Speaker: Chris Cowell, London South Bank University

Introduction: John Carroll, Department of History, HKU

Respondents:
Jenny Chak, MPhil Candidate in Comparative Literature, HKU
Lory Wong, PhD Candidate in Comparative Literature, HKU

Moderator: Daniel Elam, Department of Comparative Literature, HKU

Date: Monday, April 15, 2024
Time: 5:00 pm Hong Kong Time (10:00 am London)
Venue: On Zoom

Form Follows Fever: Malaria and the Construction of Hong Kong, 1841–1849 is the first in-depth account of the turbulent years of initial urban settlement and growth of colonial Hong Kong across the 1840s. During this period, the island gained a terrible reputation as a diseased and deadly location. Malaria, then perceived as a mysterious vapor or miasma, intermittently carried off settlers by the hundreds. Various attempts to arrest its effects acted as a catalyst, reconfiguring both the city’s physical and political landscape, though not necessarily for the better. However, Hong Kong’s ‘construction’ was not just physical but also imagined. By drawing upon many unpublished textual sources, Form Follows Fever sheds new light on a period often considered the colonial Dark Ages in the territory’s history.

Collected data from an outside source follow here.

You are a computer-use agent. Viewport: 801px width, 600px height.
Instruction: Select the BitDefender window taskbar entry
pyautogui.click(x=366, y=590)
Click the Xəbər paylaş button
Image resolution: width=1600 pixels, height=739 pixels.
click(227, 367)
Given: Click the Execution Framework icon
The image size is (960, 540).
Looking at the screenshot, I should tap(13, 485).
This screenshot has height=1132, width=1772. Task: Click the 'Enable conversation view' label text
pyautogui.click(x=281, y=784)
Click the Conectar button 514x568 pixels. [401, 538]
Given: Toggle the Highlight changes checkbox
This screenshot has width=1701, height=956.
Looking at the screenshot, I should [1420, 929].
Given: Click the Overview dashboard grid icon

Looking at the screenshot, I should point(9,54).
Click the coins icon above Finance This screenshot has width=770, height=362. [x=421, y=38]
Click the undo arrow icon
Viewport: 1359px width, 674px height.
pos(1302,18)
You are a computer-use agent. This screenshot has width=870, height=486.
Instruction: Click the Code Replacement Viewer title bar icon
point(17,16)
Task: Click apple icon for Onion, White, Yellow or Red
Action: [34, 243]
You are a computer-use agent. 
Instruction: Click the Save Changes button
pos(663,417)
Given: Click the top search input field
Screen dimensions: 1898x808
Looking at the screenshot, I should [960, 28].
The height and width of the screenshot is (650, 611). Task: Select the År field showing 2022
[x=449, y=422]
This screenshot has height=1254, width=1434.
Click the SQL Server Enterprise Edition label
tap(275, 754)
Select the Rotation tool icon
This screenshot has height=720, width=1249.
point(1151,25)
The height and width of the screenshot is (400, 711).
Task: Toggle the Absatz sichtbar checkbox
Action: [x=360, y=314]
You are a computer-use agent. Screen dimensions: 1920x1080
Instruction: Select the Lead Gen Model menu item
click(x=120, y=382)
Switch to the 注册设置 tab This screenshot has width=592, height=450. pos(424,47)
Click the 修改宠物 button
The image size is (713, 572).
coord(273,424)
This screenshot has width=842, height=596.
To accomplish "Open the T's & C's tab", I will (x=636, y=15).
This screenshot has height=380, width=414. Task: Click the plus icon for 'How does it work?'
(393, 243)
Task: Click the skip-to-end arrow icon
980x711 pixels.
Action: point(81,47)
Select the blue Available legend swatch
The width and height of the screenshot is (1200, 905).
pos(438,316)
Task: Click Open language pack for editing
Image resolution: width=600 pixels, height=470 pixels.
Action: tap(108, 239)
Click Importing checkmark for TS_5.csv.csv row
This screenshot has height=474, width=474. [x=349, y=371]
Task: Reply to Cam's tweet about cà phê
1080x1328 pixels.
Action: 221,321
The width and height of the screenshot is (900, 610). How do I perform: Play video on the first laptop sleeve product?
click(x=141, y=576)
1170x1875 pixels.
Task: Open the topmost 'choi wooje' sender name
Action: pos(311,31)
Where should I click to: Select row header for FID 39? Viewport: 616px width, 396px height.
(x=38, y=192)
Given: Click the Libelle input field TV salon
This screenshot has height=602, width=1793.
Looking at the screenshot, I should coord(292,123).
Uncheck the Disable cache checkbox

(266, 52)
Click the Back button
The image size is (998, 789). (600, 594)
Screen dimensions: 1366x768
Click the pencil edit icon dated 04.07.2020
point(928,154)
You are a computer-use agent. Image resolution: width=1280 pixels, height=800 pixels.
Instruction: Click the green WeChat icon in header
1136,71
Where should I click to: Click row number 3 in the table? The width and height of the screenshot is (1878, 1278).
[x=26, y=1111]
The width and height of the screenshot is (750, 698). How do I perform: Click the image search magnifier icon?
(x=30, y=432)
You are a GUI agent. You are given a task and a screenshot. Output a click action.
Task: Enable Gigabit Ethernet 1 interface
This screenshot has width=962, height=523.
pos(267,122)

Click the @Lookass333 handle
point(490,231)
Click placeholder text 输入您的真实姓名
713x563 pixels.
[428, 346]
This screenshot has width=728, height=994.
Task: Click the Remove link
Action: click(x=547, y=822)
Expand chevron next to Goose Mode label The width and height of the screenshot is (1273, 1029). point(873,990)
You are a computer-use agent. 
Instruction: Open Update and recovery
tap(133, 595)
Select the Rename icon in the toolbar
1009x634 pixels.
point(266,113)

Christopher Cowell received a PhD in architecture (history and theory) from Columbia University. He teaches architectural history and theory at London South Bank University. His longstanding historical research focuses on both southern China and northern India, exploring the entanglement of modernity within European imperialism and its participation in architecture and urbanism.